Urban League releases 2020 State of Black America

Cyril Josh Barker | 8/20/2020, midnight
The National Urban League has released its 2020 State of Black America report.
African Americans Pixabay/Pixino/Max Pixel/Usplahsh

The National Urban League has released its 2020 State of Black America report. This year’s report focuses on how the COVID-19 pandemic is pulling back the curtain on racism in America.

The report was released virtually on Aug. 13 with speakers including, Atlanta Mayor Keisha Lance Bottoms, activist Tamika Mallory, Congresswoman Sheila Jackson Lee and author Michael Eric Dyson.

In partnership with the Johns Hopkins Center for Health Equity, the report, titled “Unmasked” shows how state data exposed that Blacks and other groups were getting sick and dying in higher numbers from the virus. The report also reveals that there are disparities in how Black patients are treated as the pandemic presses on.

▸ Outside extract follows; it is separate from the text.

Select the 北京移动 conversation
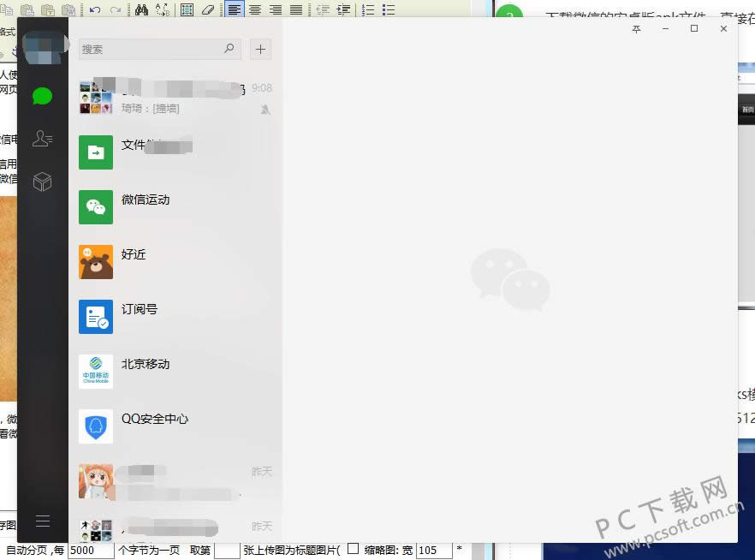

African Americans and Latinos are more than three times as likely to contract the coronavirus as whites, and African Americans are nearly twice as likely to die. One reason the Black death rate from COVID-19 is higher than the Latino rate, even though Latinos are more likely to contract the infection, is because the Black population is older.

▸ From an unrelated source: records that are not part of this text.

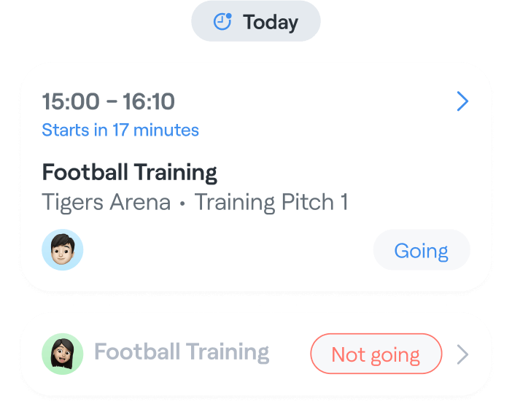Open the bold Football Training title
Image resolution: width=512 pixels, height=420 pixels.
pos(130,173)
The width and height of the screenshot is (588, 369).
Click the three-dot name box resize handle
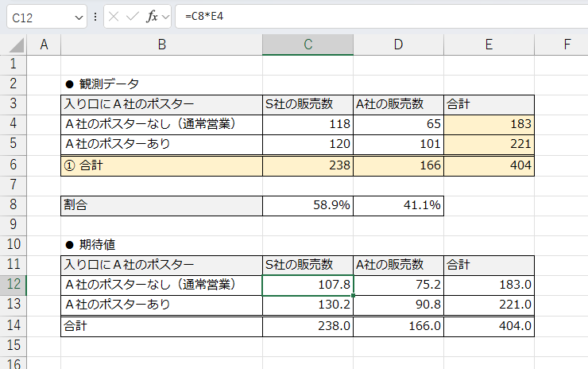point(95,16)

Black patients have tended to be far sicker when they finally receive treatment, partly because they are less likely to have health insurance, but also because of systemic racism in the healthcare system that downplays their symptoms.

“Like an earthquake exposes the fault lines in the earth; the COVID-19 pandemic exposed the fault lines in America’s social and economic institutions,” National Urban League Pres. and CEO Marc H. Morial said. “The expansion of health care coverage under the Affordable Care Act, which coincided with a decade-long economic expansion, partially masked the health care and economic disparities festering just beneath the surface. Now they are unmasked.”

The 2020 State of Black America report also highlights the impact the police killing of George Floyd has had on the Black community. Morial said Black America is fighting several pandemics at once.

“Against the grim backdrop of an exploding public health crisis, the nation watched as a Black man was denied his God-given right to breathe, losing his life under a police officer’s knee pressed into the back of his neck for almost nine minutes,” Morial said. “Our reporting revealed the common denominator in the alarming and disproportionate ratio of Black people left gasping for air in emergency rooms and at the hands––and knees––of law enforcement: centuries of systemic racism.”

The report outlines “19 Lessons of COVID-19” including essential workers being disproportionately people of color and undervalued, consistent higher unemployment and low homeownership rates for Blacks and Americans capacity for compassion through acts of kindness.

The 2020 State of Black America full report is available online at www.StateOfBlackAmerica.org.